Items from a dataset:
◇ ◇ ◇ ◇

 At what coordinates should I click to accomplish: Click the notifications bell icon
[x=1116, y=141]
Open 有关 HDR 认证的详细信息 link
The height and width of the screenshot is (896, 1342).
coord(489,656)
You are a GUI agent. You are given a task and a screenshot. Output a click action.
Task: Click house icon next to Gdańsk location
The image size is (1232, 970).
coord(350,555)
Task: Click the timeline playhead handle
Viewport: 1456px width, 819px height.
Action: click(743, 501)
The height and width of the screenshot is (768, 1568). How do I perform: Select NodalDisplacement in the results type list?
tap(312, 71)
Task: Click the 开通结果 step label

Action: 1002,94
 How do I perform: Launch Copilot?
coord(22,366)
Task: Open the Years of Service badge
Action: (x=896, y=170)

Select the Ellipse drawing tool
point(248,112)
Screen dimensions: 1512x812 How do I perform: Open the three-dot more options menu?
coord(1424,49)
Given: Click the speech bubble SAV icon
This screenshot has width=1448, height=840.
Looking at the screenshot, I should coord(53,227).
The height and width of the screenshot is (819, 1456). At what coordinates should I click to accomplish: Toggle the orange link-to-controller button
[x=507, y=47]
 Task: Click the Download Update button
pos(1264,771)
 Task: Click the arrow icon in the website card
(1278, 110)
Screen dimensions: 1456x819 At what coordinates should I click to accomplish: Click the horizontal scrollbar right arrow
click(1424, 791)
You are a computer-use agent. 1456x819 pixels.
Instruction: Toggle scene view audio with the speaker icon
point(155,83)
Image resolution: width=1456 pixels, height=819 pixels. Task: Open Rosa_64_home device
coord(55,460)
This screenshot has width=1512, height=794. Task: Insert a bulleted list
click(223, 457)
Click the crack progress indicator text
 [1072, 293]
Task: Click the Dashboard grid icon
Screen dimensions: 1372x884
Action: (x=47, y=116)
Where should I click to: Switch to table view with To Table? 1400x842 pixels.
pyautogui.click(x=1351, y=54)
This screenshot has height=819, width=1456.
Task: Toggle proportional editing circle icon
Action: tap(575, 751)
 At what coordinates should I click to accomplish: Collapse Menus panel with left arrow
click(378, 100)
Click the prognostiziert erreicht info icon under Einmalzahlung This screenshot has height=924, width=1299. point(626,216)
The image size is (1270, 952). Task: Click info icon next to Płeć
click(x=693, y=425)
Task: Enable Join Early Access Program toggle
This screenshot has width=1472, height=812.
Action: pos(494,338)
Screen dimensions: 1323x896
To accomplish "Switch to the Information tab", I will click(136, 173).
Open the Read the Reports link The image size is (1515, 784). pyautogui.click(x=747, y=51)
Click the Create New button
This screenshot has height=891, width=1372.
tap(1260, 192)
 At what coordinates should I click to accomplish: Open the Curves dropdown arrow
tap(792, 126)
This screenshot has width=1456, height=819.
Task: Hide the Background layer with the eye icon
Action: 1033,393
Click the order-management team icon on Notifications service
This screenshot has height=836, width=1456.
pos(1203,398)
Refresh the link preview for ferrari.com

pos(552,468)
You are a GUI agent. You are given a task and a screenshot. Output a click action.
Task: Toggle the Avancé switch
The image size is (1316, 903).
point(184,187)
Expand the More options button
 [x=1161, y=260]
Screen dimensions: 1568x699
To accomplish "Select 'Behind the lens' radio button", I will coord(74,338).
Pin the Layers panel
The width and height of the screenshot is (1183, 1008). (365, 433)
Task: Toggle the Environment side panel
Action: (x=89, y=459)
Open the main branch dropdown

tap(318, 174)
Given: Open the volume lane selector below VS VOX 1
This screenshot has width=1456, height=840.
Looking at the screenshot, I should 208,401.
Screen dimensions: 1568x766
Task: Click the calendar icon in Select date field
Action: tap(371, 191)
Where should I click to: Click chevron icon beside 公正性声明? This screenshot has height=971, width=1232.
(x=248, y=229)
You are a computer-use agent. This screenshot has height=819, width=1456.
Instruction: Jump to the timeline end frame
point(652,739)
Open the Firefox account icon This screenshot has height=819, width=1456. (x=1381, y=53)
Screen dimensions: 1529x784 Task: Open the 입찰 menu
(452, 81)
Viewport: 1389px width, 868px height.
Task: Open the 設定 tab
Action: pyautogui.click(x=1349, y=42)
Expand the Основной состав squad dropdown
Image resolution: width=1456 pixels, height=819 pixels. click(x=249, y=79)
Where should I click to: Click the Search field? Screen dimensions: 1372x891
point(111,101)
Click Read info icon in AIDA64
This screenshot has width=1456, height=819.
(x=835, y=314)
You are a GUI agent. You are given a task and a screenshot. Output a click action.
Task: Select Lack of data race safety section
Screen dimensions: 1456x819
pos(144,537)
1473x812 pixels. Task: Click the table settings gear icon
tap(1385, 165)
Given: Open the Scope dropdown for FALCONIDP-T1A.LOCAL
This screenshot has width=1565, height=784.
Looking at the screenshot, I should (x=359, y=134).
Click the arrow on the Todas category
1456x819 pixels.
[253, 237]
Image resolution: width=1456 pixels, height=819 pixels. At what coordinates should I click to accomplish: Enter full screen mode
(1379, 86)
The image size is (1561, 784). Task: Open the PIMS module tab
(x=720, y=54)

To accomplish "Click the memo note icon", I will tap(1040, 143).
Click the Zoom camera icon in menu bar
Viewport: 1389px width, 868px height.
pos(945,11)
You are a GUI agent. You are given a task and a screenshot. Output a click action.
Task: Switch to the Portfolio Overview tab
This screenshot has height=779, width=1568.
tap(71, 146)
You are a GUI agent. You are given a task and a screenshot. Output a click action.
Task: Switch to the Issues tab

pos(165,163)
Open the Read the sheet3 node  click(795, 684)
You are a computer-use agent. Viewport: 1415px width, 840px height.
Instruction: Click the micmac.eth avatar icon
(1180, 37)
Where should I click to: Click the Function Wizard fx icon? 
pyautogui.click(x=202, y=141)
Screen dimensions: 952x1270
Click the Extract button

◇ ◇ ◇ ◇

What you have to do:
Please copy each entry. Leave nothing out.

The answer:
 At what coordinates should I click to accomplish: Click the notifications bell icon
[x=1116, y=141]
Open 有关 HDR 认证的详细信息 link
The height and width of the screenshot is (896, 1342).
coord(489,656)
You are a GUI agent. You are given a task and a screenshot. Output a click action.
Task: Click house icon next to Gdańsk location
The image size is (1232, 970).
coord(350,555)
Task: Click the timeline playhead handle
Viewport: 1456px width, 819px height.
Action: click(743, 501)
The height and width of the screenshot is (768, 1568). How do I perform: Select NodalDisplacement in the results type list?
tap(312, 71)
Task: Click the 开通结果 step label

Action: 1002,94
 How do I perform: Launch Copilot?
coord(22,366)
Task: Open the Years of Service badge
Action: (x=896, y=170)

Select the Ellipse drawing tool
point(248,112)
Screen dimensions: 1512x812 How do I perform: Open the three-dot more options menu?
coord(1424,49)
Given: Click the speech bubble SAV icon
This screenshot has width=1448, height=840.
Looking at the screenshot, I should coord(53,227).
The height and width of the screenshot is (819, 1456). At what coordinates should I click to accomplish: Toggle the orange link-to-controller button
[x=507, y=47]
 Task: Click the Download Update button
pos(1264,771)
 Task: Click the arrow icon in the website card
(1278, 110)
Screen dimensions: 1456x819 At what coordinates should I click to accomplish: Click the horizontal scrollbar right arrow
click(1424, 791)
You are a computer-use agent. 1456x819 pixels.
Instruction: Toggle scene view audio with the speaker icon
point(155,83)
Image resolution: width=1456 pixels, height=819 pixels. Task: Open Rosa_64_home device
coord(55,460)
This screenshot has width=1512, height=794. Task: Insert a bulleted list
click(223, 457)
Click the crack progress indicator text
 [1072, 293]
Task: Click the Dashboard grid icon
Screen dimensions: 1372x884
Action: (x=47, y=116)
Where should I click to: Switch to table view with To Table? 1400x842 pixels.
pyautogui.click(x=1351, y=54)
This screenshot has height=819, width=1456.
Task: Toggle proportional editing circle icon
Action: tap(575, 751)
 At what coordinates should I click to accomplish: Collapse Menus panel with left arrow
click(378, 100)
Click the prognostiziert erreicht info icon under Einmalzahlung This screenshot has height=924, width=1299. point(626,216)
The image size is (1270, 952). Task: Click info icon next to Płeć
click(x=693, y=425)
Task: Enable Join Early Access Program toggle
This screenshot has width=1472, height=812.
Action: pos(494,338)
Screen dimensions: 1323x896
To accomplish "Switch to the Information tab", I will click(136, 173).
Open the Read the Reports link The image size is (1515, 784). pyautogui.click(x=747, y=51)
Click the Create New button
This screenshot has height=891, width=1372.
tap(1260, 192)
 At what coordinates should I click to accomplish: Open the Curves dropdown arrow
tap(792, 126)
This screenshot has width=1456, height=819.
Task: Hide the Background layer with the eye icon
Action: 1033,393
Click the order-management team icon on Notifications service
This screenshot has height=836, width=1456.
pos(1203,398)
Refresh the link preview for ferrari.com

pos(552,468)
You are a GUI agent. You are given a task and a screenshot. Output a click action.
Task: Toggle the Avancé switch
The image size is (1316, 903).
point(184,187)
Expand the More options button
 [x=1161, y=260]
Screen dimensions: 1568x699
To accomplish "Select 'Behind the lens' radio button", I will coord(74,338).
Pin the Layers panel
The width and height of the screenshot is (1183, 1008). (365, 433)
Task: Toggle the Environment side panel
Action: (x=89, y=459)
Open the main branch dropdown

tap(318, 174)
Given: Open the volume lane selector below VS VOX 1
This screenshot has width=1456, height=840.
Looking at the screenshot, I should 208,401.
Screen dimensions: 1568x766
Task: Click the calendar icon in Select date field
Action: tap(371, 191)
Where should I click to: Click chevron icon beside 公正性声明? This screenshot has height=971, width=1232.
(x=248, y=229)
You are a computer-use agent. This screenshot has height=819, width=1456.
Instruction: Jump to the timeline end frame
point(652,739)
Open the Firefox account icon This screenshot has height=819, width=1456. (x=1381, y=53)
Screen dimensions: 1529x784 Task: Open the 입찰 menu
(452, 81)
Viewport: 1389px width, 868px height.
Task: Open the 設定 tab
Action: pyautogui.click(x=1349, y=42)
Expand the Основной состав squad dropdown
Image resolution: width=1456 pixels, height=819 pixels. click(x=249, y=79)
Where should I click to: Click the Search field? Screen dimensions: 1372x891
point(111,101)
Click Read info icon in AIDA64
This screenshot has width=1456, height=819.
(x=835, y=314)
You are a GUI agent. You are given a task and a screenshot. Output a click action.
Task: Select Lack of data race safety section
Screen dimensions: 1456x819
pos(144,537)
1473x812 pixels. Task: Click the table settings gear icon
tap(1385, 165)
Given: Open the Scope dropdown for FALCONIDP-T1A.LOCAL
This screenshot has width=1565, height=784.
Looking at the screenshot, I should (x=359, y=134).
Click the arrow on the Todas category
1456x819 pixels.
[253, 237]
Image resolution: width=1456 pixels, height=819 pixels. At what coordinates should I click to accomplish: Enter full screen mode
(1379, 86)
The image size is (1561, 784). Task: Open the PIMS module tab
(x=720, y=54)

To accomplish "Click the memo note icon", I will tap(1040, 143).
Click the Zoom camera icon in menu bar
Viewport: 1389px width, 868px height.
pos(945,11)
You are a GUI agent. You are given a task and a screenshot. Output a click action.
Task: Switch to the Portfolio Overview tab
This screenshot has height=779, width=1568.
tap(71, 146)
You are a GUI agent. You are given a task and a screenshot. Output a click action.
Task: Switch to the Issues tab

pos(165,163)
Open the Read the sheet3 node  click(795, 684)
You are a computer-use agent. Viewport: 1415px width, 840px height.
Instruction: Click the micmac.eth avatar icon
(1180, 37)
Where should I click to: Click the Function Wizard fx icon? 
pyautogui.click(x=202, y=141)
Screen dimensions: 952x1270
Click the Extract button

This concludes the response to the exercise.